A herança de sua filha incluía
também uma dívida de hipoteca que se acumulou por cinco anos.
Depois
da morte de Purificación, Juana foi ao tabelião do vilarejo de Torredelcampo,
na província de Jaén (sul da Espanha). O encarregado disse que a filha tinha
deixado para ela parte de um imóvel e 18 euros (cerca de R$ 47), mas não
mencionou que ela também assumiria as dívidas.
"Como
não sabia nada disso, minha mãe disse que sim e acabou aceitando uma herança
pura.
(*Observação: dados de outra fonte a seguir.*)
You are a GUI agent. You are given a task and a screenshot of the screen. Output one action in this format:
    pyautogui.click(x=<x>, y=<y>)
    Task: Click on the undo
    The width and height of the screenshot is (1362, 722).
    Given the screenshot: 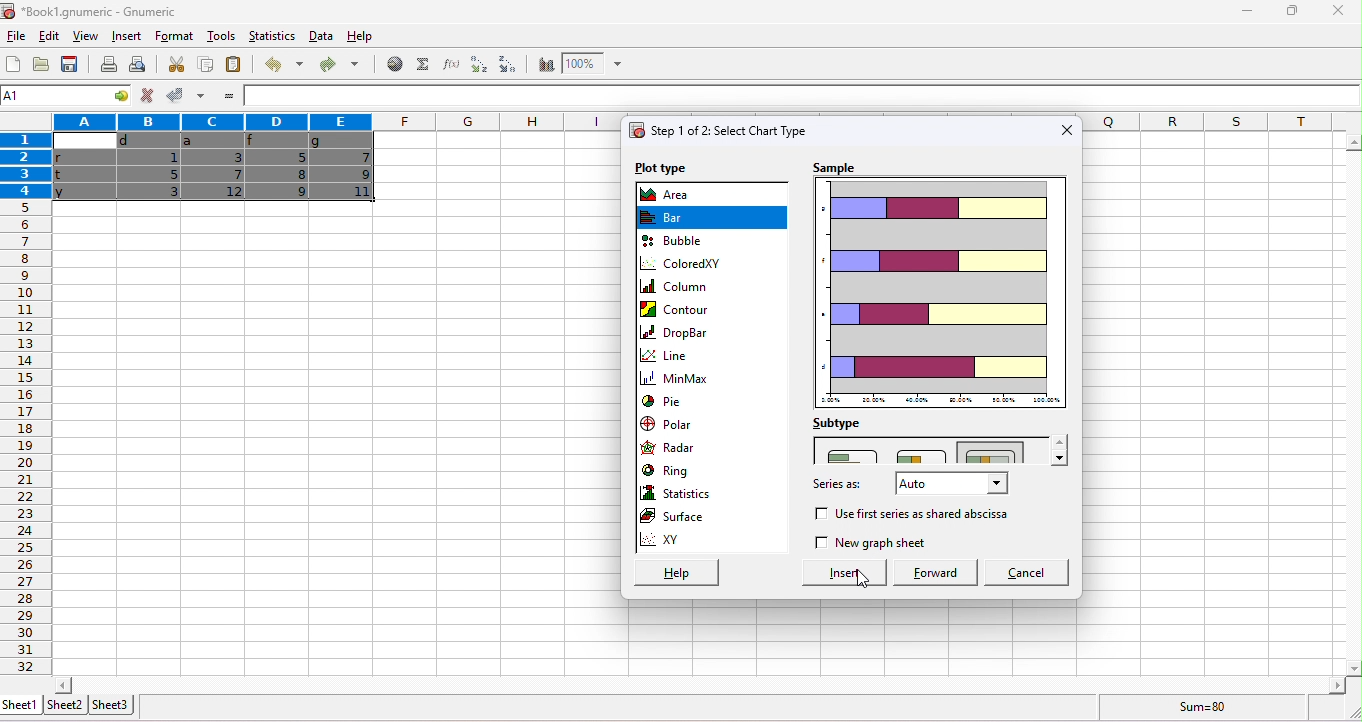 What is the action you would take?
    pyautogui.click(x=282, y=63)
    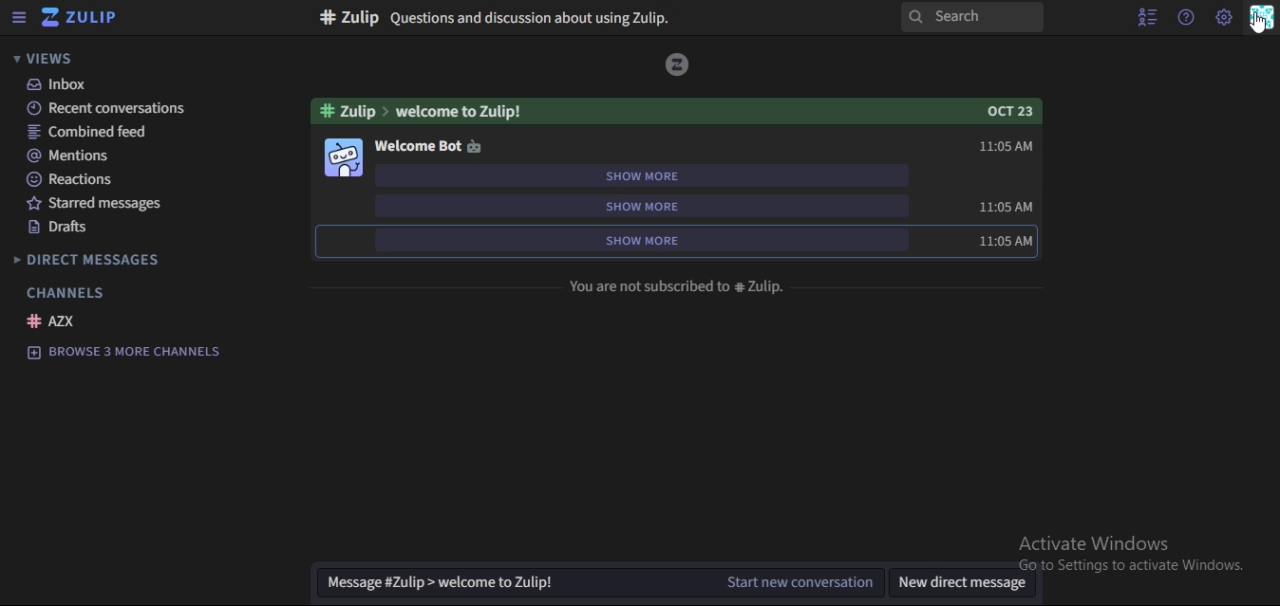 The image size is (1280, 606). What do you see at coordinates (1224, 19) in the screenshot?
I see `main menu` at bounding box center [1224, 19].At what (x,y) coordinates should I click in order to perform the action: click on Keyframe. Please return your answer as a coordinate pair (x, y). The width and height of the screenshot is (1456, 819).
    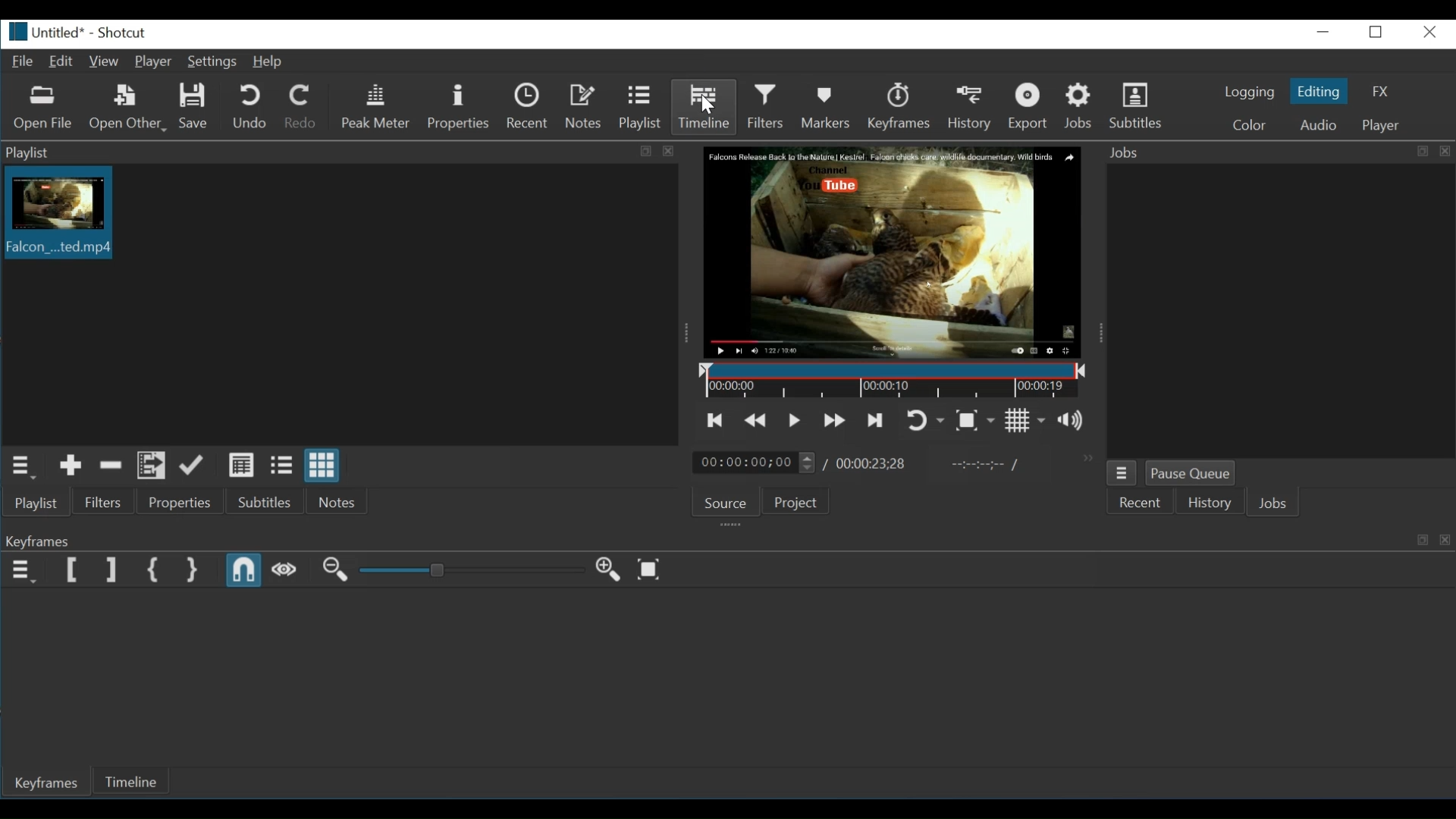
    Looking at the image, I should click on (50, 782).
Não falaram nada para ela, não leram nada, não explicaram nada",
afirmou Encarnación Armenteros, outra filha de Juana, à BBC Mundo.
Depois
de 20 dias, ela foi avisada que seria executada uma dívida de hipoteca no valor
de US$ 78 mil (cerca de R$ 160 mil). O único bem que Juana poderia usar para
pagar era sua própria casa.
Encarnación
Armenteros garante que sua irmã também não sabia desta dívida, pois quando era
viva Purificación sofria de um problema psicológico e não verificava o que
assinava.
Agora,
ela levou o problema para a imprensa, e o banco anulou a dívida de Juana.
Encarnación
pediu na Justiça a anulação da herança, pois existem outras dívidas relativas
as serviços pendentes, impostos, previdência social etc. Estas dívidas ainda
colocam a casa de Juana em risco.
O pedido
de Encarnación conta com o apoio de milhares de assinaturas em um site na
internet, e o tribunal deve dar sua decisão no dia 26 de junho.